Avena Rhealba® inhibits a23187-stimulated arachidonic acid mobilization, eicosanoid release, and cPLA2 expression in human keratinocytes:: Potential in cutaneous inflammatory disorders

The aim of the present study was to examine the effects of Avena Rhealba (c) (AR) oatmeal extract on the metabolism of arachidonic acid (AA) and eicosanoids as well as on the expression of cytosolic phospholipase A(2) (cPLA(2)) in the human keratinocyte cell line HaCaT. For this purpose, we examined the effects of AR on basal and A23187-triggered release of [H-3]-AA from phospholipids and on the production of [H-3]-labeled metabolites of the cyclooxygenase (CO) and 5-lipoxygenase (LO) pathways.

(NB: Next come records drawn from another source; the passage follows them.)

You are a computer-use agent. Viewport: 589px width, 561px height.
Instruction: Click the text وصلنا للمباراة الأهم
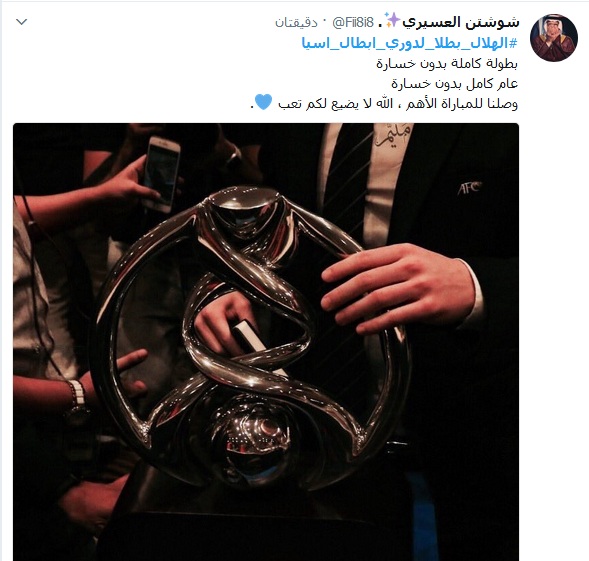coord(462,103)
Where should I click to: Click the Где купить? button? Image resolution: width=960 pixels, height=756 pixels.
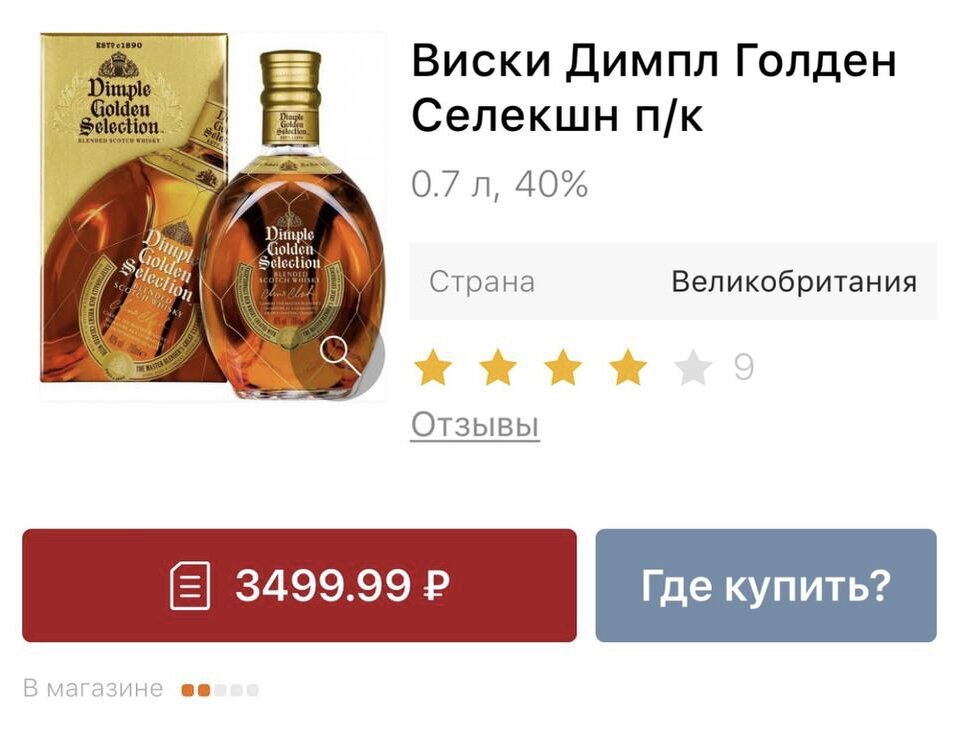coord(766,585)
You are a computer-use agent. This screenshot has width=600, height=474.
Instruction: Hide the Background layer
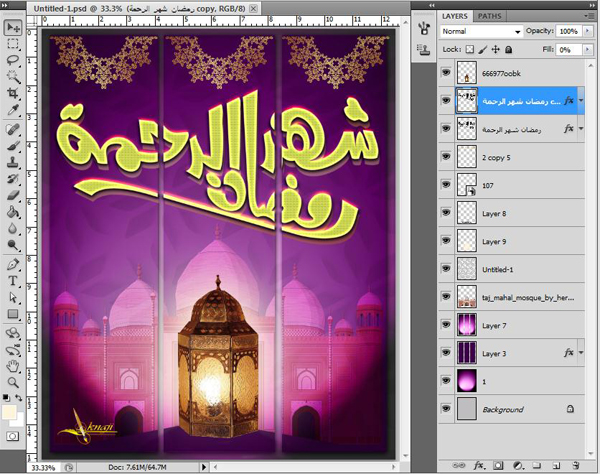click(x=446, y=409)
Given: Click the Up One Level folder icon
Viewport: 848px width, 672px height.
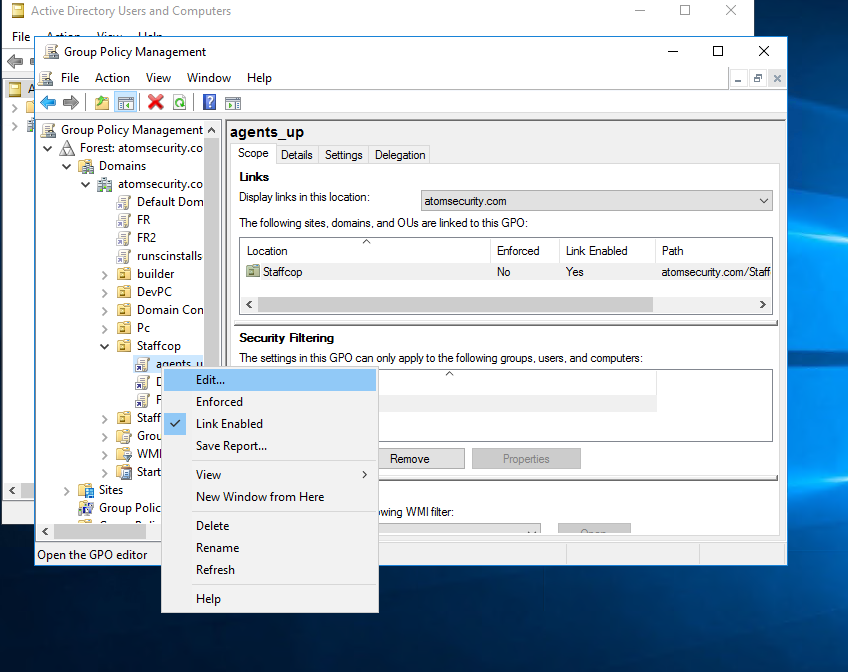Looking at the screenshot, I should coord(101,102).
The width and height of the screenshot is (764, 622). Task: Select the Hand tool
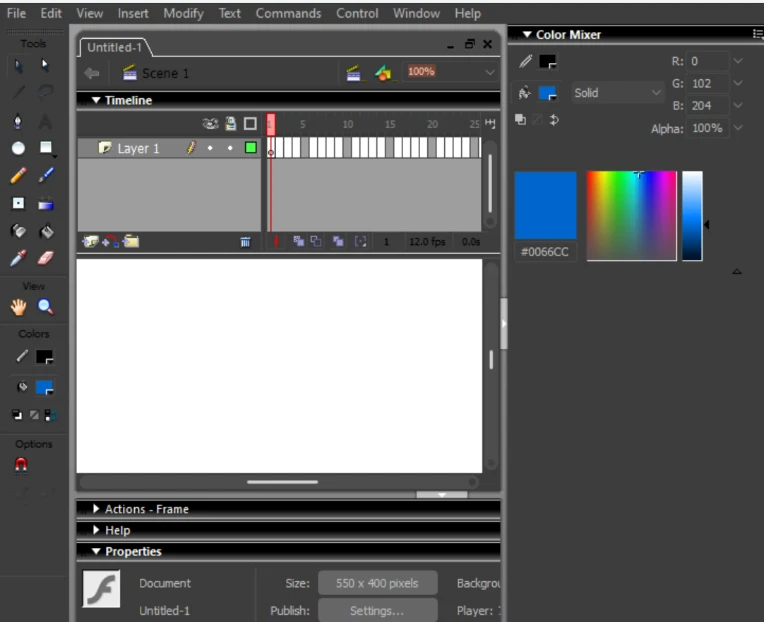[18, 307]
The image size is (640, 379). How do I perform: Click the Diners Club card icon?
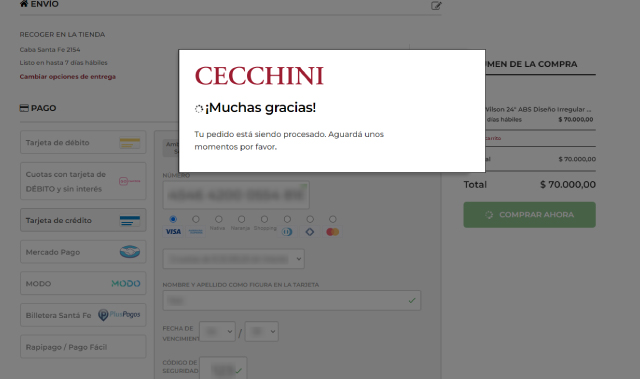click(x=287, y=232)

AR was found to inhibit A23187-triggered [H-3]-AA mobilization from phospholipids (p < 0.05) and production of [H-3]-labeled metabolites of CO (p < 0.05) and LO (p < 0.05) pathways. These results suggest AR decreases PLA(2)-dependent mobilization of AA from phospholipids. A closer examination of the effects of AR on prostaglandin 6KF1 alpha (6KPGF1 alpha), the stable metabolite of prostacyclin, revealed dose-dependent inhibition of this AA metabolite. AR also decreased A23187- and tumor necrosis factor alpha-induced cPLA(2) overexpression, as shown by cPLA(2) immunodetection and mRNA expression. These results demonstrate the high potential of AR in the treatment of inflammatory diseases of the skin.